[[ Task input open ]]
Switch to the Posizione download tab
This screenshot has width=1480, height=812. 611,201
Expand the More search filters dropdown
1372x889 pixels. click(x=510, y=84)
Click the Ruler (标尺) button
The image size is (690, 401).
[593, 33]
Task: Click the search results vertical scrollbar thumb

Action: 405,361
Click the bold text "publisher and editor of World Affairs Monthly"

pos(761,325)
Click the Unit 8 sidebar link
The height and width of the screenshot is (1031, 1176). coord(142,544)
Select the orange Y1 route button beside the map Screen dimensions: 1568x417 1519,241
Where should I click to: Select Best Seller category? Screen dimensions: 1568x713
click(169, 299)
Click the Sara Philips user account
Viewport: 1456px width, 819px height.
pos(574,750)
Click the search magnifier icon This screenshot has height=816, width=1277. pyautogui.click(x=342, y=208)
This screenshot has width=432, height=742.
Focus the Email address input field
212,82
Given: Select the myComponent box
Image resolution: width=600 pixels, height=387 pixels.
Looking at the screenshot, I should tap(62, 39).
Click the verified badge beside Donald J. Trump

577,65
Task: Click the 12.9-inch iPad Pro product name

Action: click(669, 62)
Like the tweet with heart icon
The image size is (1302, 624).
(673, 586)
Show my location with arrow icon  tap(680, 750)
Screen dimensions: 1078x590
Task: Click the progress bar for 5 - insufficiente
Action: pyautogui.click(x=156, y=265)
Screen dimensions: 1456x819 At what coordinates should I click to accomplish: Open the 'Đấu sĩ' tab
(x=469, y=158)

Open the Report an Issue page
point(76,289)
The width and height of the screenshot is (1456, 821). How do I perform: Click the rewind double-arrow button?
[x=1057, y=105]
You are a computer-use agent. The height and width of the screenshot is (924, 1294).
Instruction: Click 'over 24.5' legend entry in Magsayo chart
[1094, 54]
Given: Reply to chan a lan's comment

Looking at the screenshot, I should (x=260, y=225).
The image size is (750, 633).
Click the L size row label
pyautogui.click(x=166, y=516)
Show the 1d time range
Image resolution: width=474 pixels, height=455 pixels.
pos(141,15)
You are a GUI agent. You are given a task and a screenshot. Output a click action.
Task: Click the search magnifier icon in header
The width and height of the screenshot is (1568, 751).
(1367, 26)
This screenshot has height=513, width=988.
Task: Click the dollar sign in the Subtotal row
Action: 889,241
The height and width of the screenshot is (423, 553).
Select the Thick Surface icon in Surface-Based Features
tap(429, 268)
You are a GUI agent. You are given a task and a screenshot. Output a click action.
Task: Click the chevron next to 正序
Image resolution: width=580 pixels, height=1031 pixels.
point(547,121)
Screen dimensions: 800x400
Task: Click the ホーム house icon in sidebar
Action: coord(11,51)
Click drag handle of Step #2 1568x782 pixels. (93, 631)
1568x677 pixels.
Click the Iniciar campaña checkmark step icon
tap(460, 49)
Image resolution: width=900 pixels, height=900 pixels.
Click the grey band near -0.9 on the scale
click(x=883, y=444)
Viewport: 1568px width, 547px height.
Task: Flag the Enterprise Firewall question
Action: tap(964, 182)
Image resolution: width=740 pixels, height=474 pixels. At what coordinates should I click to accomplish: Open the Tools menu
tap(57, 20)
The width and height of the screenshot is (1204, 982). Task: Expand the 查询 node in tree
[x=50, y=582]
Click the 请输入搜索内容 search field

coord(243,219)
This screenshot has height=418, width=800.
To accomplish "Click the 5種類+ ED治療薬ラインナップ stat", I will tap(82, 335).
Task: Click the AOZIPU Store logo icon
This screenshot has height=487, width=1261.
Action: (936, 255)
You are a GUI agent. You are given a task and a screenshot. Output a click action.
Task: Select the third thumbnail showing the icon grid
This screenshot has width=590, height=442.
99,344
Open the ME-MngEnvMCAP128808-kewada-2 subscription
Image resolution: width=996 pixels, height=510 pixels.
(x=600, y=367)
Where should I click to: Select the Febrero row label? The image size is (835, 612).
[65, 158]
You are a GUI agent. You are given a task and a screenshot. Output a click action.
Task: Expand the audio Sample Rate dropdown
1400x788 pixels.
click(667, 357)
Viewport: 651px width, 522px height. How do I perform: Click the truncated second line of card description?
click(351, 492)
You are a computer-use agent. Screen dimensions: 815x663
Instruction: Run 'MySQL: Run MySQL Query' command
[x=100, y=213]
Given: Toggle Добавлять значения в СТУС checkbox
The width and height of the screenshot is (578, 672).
[[ Task input closed ]]
Each line above is to be copied exactly as written.

Result for this task:
Switch to the Posizione download tab
This screenshot has width=1480, height=812. 611,201
Expand the More search filters dropdown
1372x889 pixels. click(x=510, y=84)
Click the Ruler (标尺) button
The image size is (690, 401).
[593, 33]
Task: Click the search results vertical scrollbar thumb

Action: 405,361
Click the bold text "publisher and editor of World Affairs Monthly"

pos(761,325)
Click the Unit 8 sidebar link
The height and width of the screenshot is (1031, 1176). coord(142,544)
Select the orange Y1 route button beside the map Screen dimensions: 1568x417 1519,241
Where should I click to: Select Best Seller category? Screen dimensions: 1568x713
click(169, 299)
Click the Sara Philips user account
Viewport: 1456px width, 819px height.
pos(574,750)
Click the search magnifier icon This screenshot has height=816, width=1277. pyautogui.click(x=342, y=208)
This screenshot has width=432, height=742.
Focus the Email address input field
212,82
Given: Select the myComponent box
Image resolution: width=600 pixels, height=387 pixels.
Looking at the screenshot, I should tap(62, 39).
Click the verified badge beside Donald J. Trump

577,65
Task: Click the 12.9-inch iPad Pro product name

Action: click(669, 62)
Like the tweet with heart icon
The image size is (1302, 624).
(673, 586)
Show my location with arrow icon  tap(680, 750)
Screen dimensions: 1078x590
Task: Click the progress bar for 5 - insufficiente
Action: pyautogui.click(x=156, y=265)
Screen dimensions: 1456x819 At what coordinates should I click to accomplish: Open the 'Đấu sĩ' tab
(x=469, y=158)

Open the Report an Issue page
point(76,289)
The width and height of the screenshot is (1456, 821). How do I perform: Click the rewind double-arrow button?
[x=1057, y=105]
You are a computer-use agent. The height and width of the screenshot is (924, 1294).
Instruction: Click 'over 24.5' legend entry in Magsayo chart
[1094, 54]
Given: Reply to chan a lan's comment

Looking at the screenshot, I should (x=260, y=225).
The image size is (750, 633).
Click the L size row label
pyautogui.click(x=166, y=516)
Show the 1d time range
Image resolution: width=474 pixels, height=455 pixels.
pos(141,15)
You are a GUI agent. You are given a task and a screenshot. Output a click action.
Task: Click the search magnifier icon in header
The width and height of the screenshot is (1568, 751).
(1367, 26)
This screenshot has height=513, width=988.
Task: Click the dollar sign in the Subtotal row
Action: 889,241
The height and width of the screenshot is (423, 553).
Select the Thick Surface icon in Surface-Based Features
tap(429, 268)
You are a GUI agent. You are given a task and a screenshot. Output a click action.
Task: Click the chevron next to 正序
Image resolution: width=580 pixels, height=1031 pixels.
point(547,121)
Screen dimensions: 800x400
Task: Click the ホーム house icon in sidebar
Action: coord(11,51)
Click drag handle of Step #2 1568x782 pixels. (93, 631)
1568x677 pixels.
Click the Iniciar campaña checkmark step icon
tap(460, 49)
Image resolution: width=900 pixels, height=900 pixels.
Click the grey band near -0.9 on the scale
click(x=883, y=444)
Viewport: 1568px width, 547px height.
Task: Flag the Enterprise Firewall question
Action: tap(964, 182)
Image resolution: width=740 pixels, height=474 pixels. At what coordinates should I click to accomplish: Open the Tools menu
tap(57, 20)
The width and height of the screenshot is (1204, 982). Task: Expand the 查询 node in tree
[x=50, y=582]
Click the 请输入搜索内容 search field

coord(243,219)
This screenshot has height=418, width=800.
To accomplish "Click the 5種類+ ED治療薬ラインナップ stat", I will tap(82, 335).
Task: Click the AOZIPU Store logo icon
This screenshot has height=487, width=1261.
Action: (936, 255)
You are a GUI agent. You are given a task and a screenshot. Output a click action.
Task: Select the third thumbnail showing the icon grid
This screenshot has width=590, height=442.
99,344
Open the ME-MngEnvMCAP128808-kewada-2 subscription
Image resolution: width=996 pixels, height=510 pixels.
(x=600, y=367)
Where should I click to: Select the Febrero row label? The image size is (835, 612).
[65, 158]
You are a GUI agent. You are given a task and a screenshot. Output a click action.
Task: Expand the audio Sample Rate dropdown
1400x788 pixels.
click(667, 357)
Viewport: 651px width, 522px height. How do I perform: Click the truncated second line of card description?
click(351, 492)
You are a computer-use agent. Screen dimensions: 815x663
Instruction: Run 'MySQL: Run MySQL Query' command
[x=100, y=213]
Given: Toggle Добавлять значения в СТУС checkbox
The width and height of the screenshot is (578, 672).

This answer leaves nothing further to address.